In general, the images provided by the proposed spatially varying mixture model are visually sharper. Estimated images obtained using this model (SVGammaMM, PCG) are illustrated in Figs. 9 and 10, where we show reconstructions on input data degraded with Gaussian blur (\(\sigma =2\)). For comparison, estimates obtained using MLEM, MAP-EM with a Gibbs prior and a TV prior and a filtered backprojections (FBP) estimate are shown in the same Figures. Note that the performance of SVGammaMM (OSL) is always very close to SVGammaMM (PCG), with only small differences, and with at times slightly better performance.

Fig. 12
figure 12

Comparison of horizontal profiles between the original Elliptical phantom and the reconstructed images provided by the proposed SVGammaMM and the Gibbs prior for 75 counts per pixel

In addition, to highlight the accuracy of the proposed model, the estimated image intensities along a scan line for both phantoms are shown in Figs. 11 and 12. Results using the SVGammaMM (PCG) model and a MAP-EM with a Gibbs prior are compared. It can be observed that the spatially varying Gamma mixture model provides values which are closer to the ground truth.

Finally, the required execution time of the proposed models on a standard PC using MATLAB without any optimization is on average 4 minutes, which is explained by the number of required computations for the EM or PCG for the reconstruction and the EM for the estimation of the model parameters.

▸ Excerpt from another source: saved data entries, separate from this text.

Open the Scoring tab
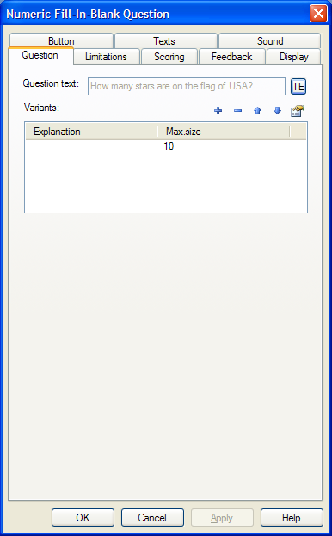 coord(169,57)
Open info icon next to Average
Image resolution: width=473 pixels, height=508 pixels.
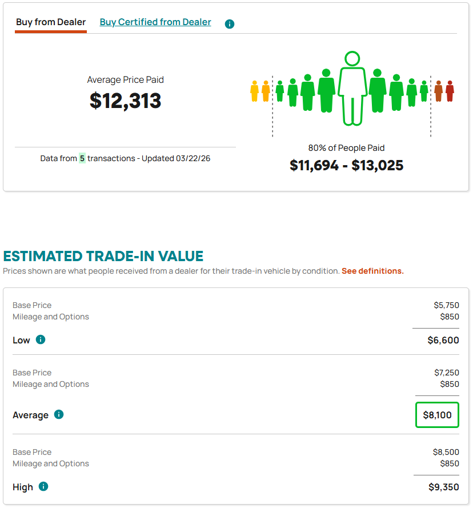[59, 414]
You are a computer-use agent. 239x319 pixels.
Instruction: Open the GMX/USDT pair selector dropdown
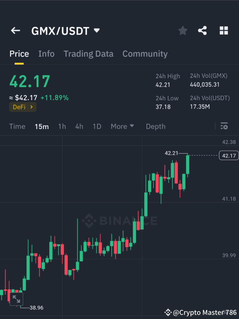pyautogui.click(x=66, y=31)
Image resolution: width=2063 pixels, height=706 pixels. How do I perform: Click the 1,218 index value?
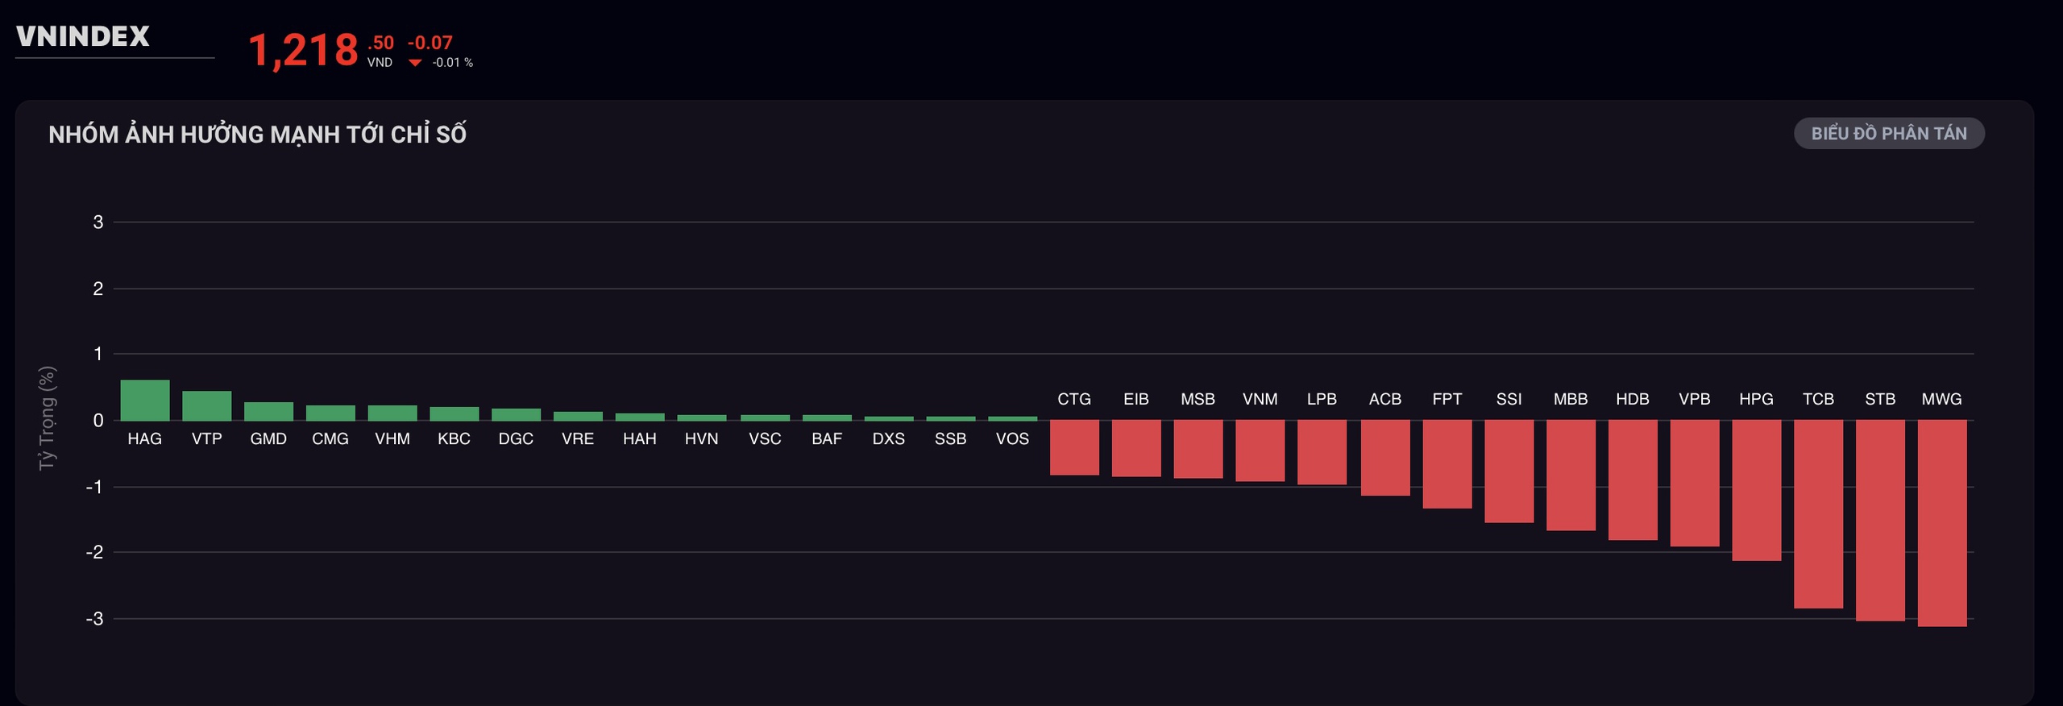303,50
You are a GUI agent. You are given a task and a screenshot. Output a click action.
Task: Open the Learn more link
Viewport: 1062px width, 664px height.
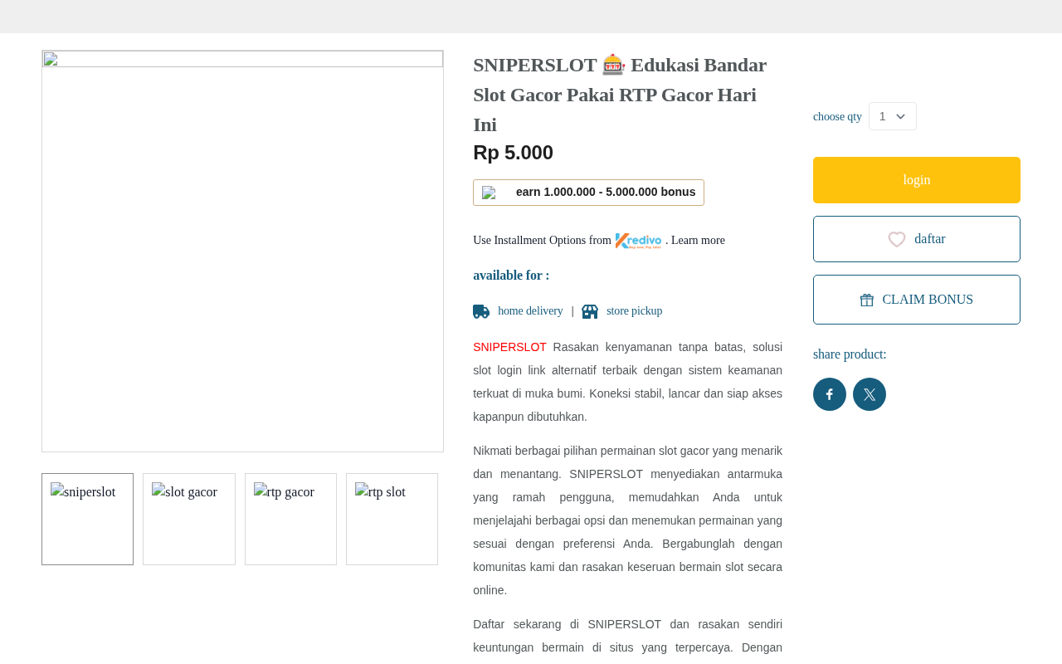pos(698,241)
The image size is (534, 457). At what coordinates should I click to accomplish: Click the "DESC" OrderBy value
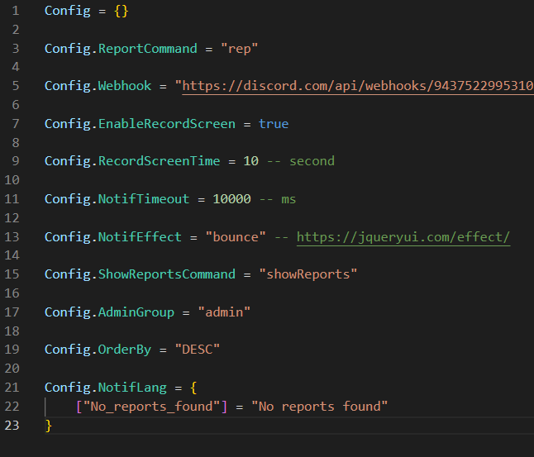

4 Conclusion and Future Work

The main goal of this work was to explore the possibility of the development of a robust model for tomographic image reconstruction purposes. We have proposed an alternative hierarchical and spatially constrained mixture model in order to enforce them to preserve image edges. We have presented a spatially varying Gamma mixture model with a Student’s t MRF-based prior governing the contextual mixing proportions. Spatially varying mixture models are characterized by the dependence of their mixing proportions on location (contextual mixing proportions) and they have been previously successfully used in image segmentation.

The main contribution of this work is the effectiveness of the adaptive MRF priors which may capture spatial coherence and preserve image boundaries, retaining them unsmoothed. The proposed Gamma mixture component of the model assumes a multiple-mode histogram in the object, and enforces positivity naturally. Furthemore, an important property of the proposed model is the automatic estimation of model parameters from the data which is crucial, as many state-of-the-art reconstruction algorithms rely on empirical parameter selection. Numerical experiments on various photon-limited image scenarios showed that the proposed models are more accurate than the corresponding results of the compared methods.

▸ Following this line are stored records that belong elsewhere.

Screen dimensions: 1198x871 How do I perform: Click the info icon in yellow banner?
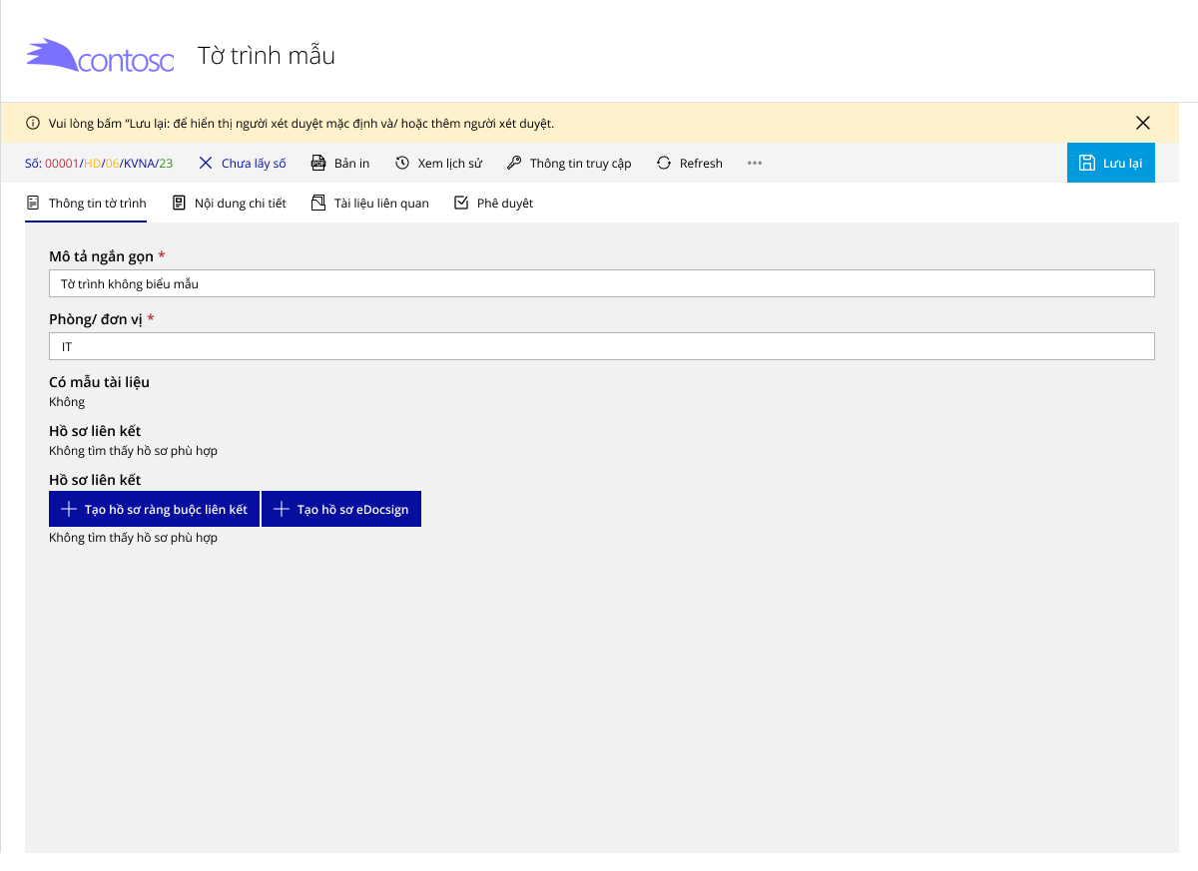coord(33,124)
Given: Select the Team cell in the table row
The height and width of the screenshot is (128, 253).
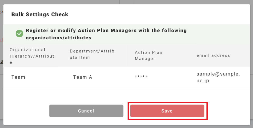Looking at the screenshot, I should pos(18,77).
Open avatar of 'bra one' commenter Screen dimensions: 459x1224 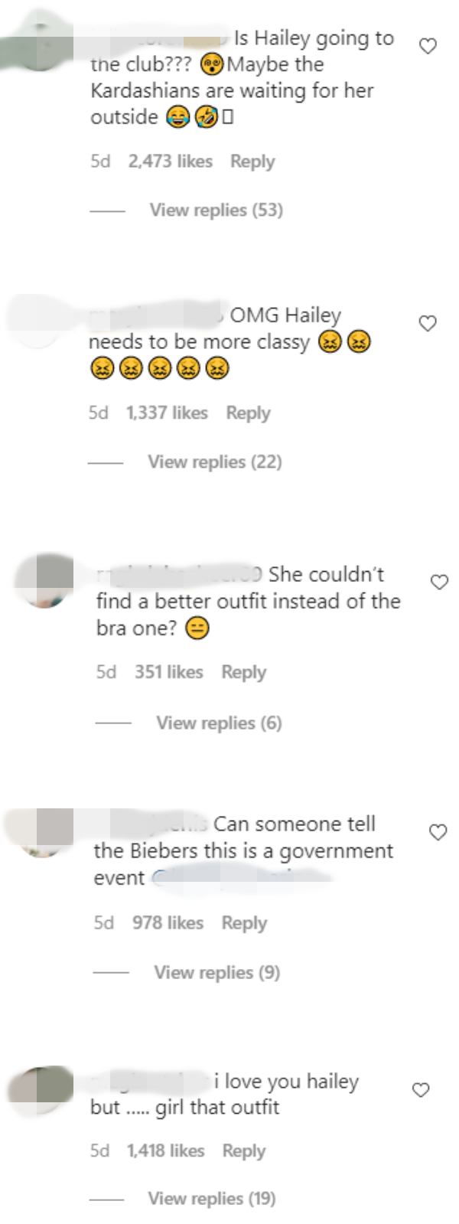click(x=44, y=581)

With regard to directions for future improvements, an important perspective of this study would be to explore how to automatically estimate the number of components of the mixture model assumed in the image reconstruction framework. This remains an important open problem in the mixture modeling literature [3, 29].

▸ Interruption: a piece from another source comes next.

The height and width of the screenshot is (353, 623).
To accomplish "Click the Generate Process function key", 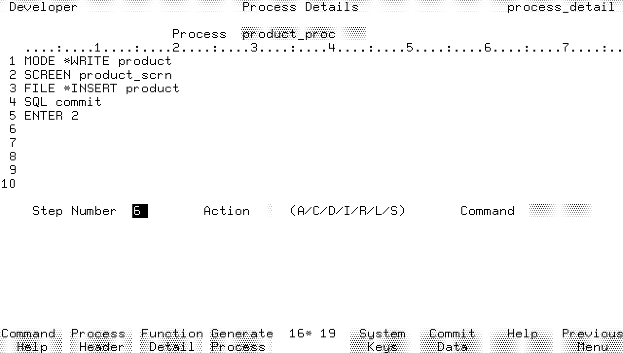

Furthermore, the space complexity of the proposed algorithm could perhaps be improved upon. Taking into account that for each iteration we require space for the Markov random field values \(\pi \) and the line process \(\mathbf {u}\), we can easily see that our space complexity is \(O(NJ\varGamma )\). For values \(J=5\) and a standard \(8-\) neighborhood, this may mean a requirement of up to \(\sim 50\) times the space of the reconstruction. Perhaps a grid-update strategy [31] could be envisaged and improved upon to save on required space.